● **Source information**:
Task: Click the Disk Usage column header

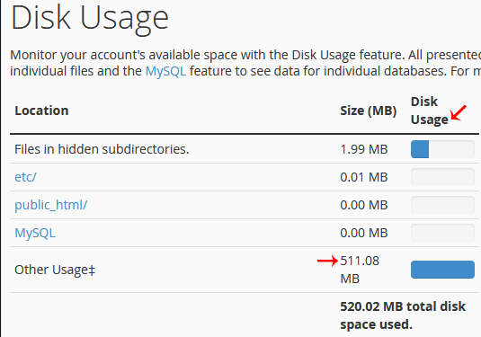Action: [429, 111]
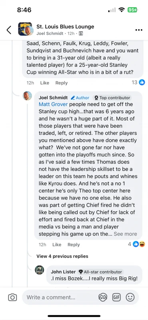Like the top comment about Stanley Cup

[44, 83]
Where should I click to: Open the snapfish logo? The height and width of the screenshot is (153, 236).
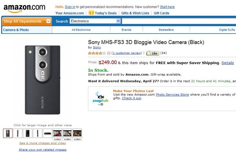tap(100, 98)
...
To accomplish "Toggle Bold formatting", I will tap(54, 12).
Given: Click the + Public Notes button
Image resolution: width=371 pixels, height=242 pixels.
---
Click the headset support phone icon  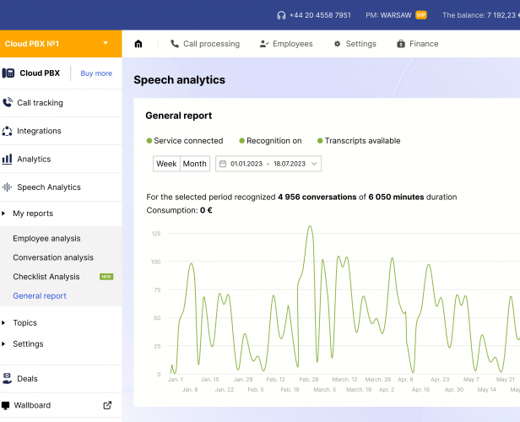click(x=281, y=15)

● **To do**:
Looking back over the data above, restate word for word the lines that begin at the line with "Given: Click the + Public Notes button" and end at the line with "Image resolution: width=371", inclusive.

● **Written answer**:
Given: Click the + Public Notes button
Image resolution: width=371 pixels, height=242 pixels.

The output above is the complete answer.